Relationship of APOE ε4 allele and BDNF Val66Met polymorphism to retinal structural and vascular OCTA parameters in aging cohort: Optic nerve decline and cognitive change study

Abstract

AbstractPurpose: To investigate the relationship between the APOE (Apolipoprotein ε4) allele and brain‐derived neurotrophic factor (BDNF) Val66Met polymorphism on retinal structural and vascular characteristics in healthy aging subjects.Methods: 109 healthy participants (mean age 67.1 (±9.0) years) were recruited. Participants were classified as either APOE carriers or non‐carriers based on the presence or absence of the ε4 allele and cohorts established based on their BDNF genotype (Val/Val, Met/Met and Val/Met).
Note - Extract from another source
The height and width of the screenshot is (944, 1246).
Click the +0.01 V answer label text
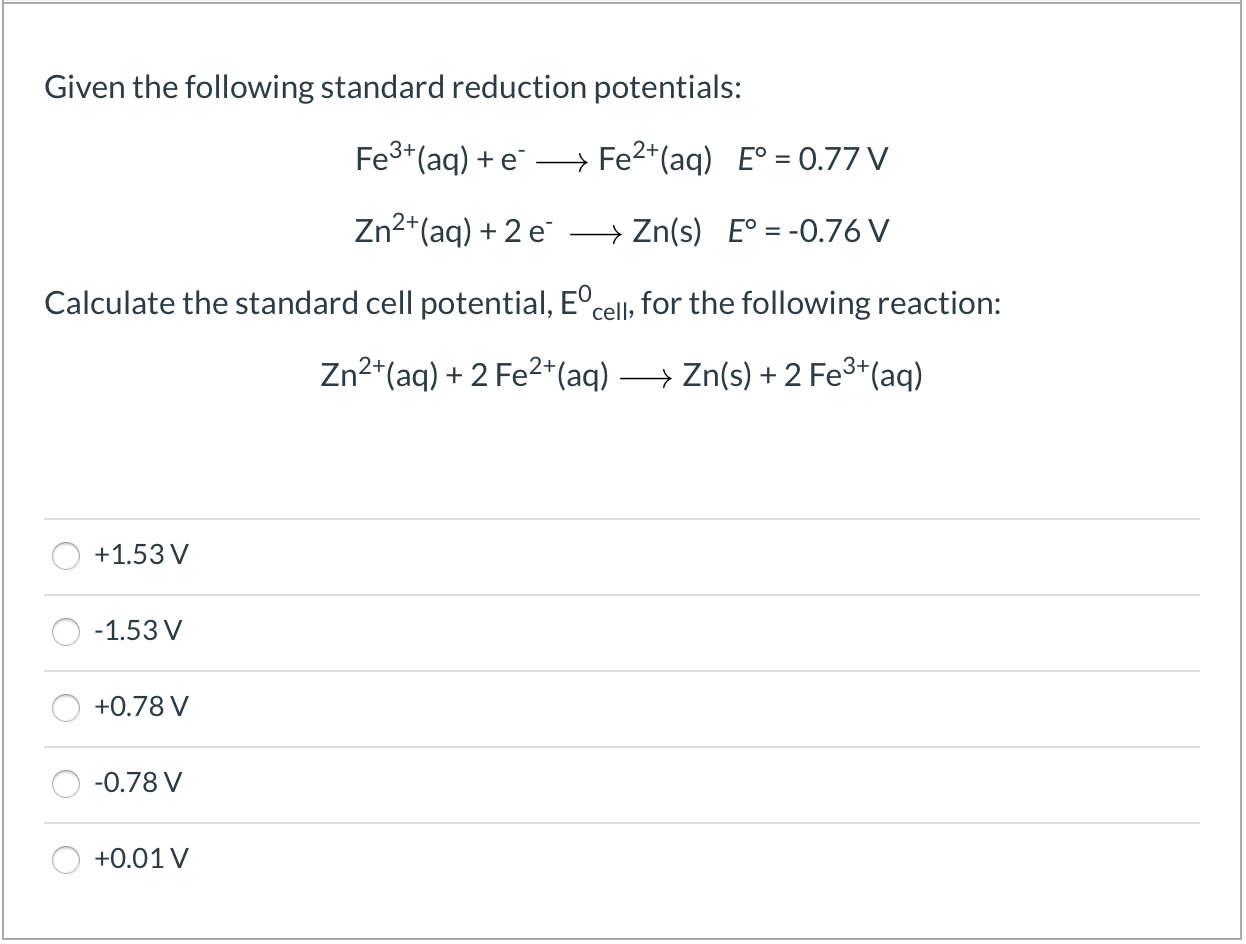(141, 858)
Baseline assessment included ophthalmological examination and retinal imaging including OCT (optical coherence tomography) and OCTA (optical coherence tomography angiography) with 3 T Wide Bore MRI imaging to assess brain volumetric measures. Cognitive function was evaluated using a battery of neuropsychological assessments. The relationship between carriers of APOE ε4 allele and Met carriers between these ocular parameters were analysed using the generalized estimating equation (GEE) models and data adjusted for age, sex and inter‐eye differences as within‐subject variables (p < 0.05).Results: 20 subjects (22%) were identified as APOE ε4 carriers and 44 subjects (41%) were identified as Met Carriers. Temporal RNFL thickness was decreased in APOE ε4 carriers (p < 0.01). Vessel density between carriers and non‐carriers was not significantly different at either the superficial or deep level, however, the FAZ (foveal avascular zone) area was found to be smaller in ε4 carriers in both superficial (p < 0.01) and deep layers (p < 0.003). The BDNF Met allele carriage had significant association with reduction of the entorhinal cortex volume in the healthy aging cohort (p = 0.012). No association was found with cognitive performances.Conclusions: Our results indicate possible associations between reduced FAZ area and reduced temporal RNFL thickness with the APOE ε4 allele, and that carriage of BDNF Val66Met polymorphism may be associated with some specific regions of cortical volume loss. Further studies could further characterize this association.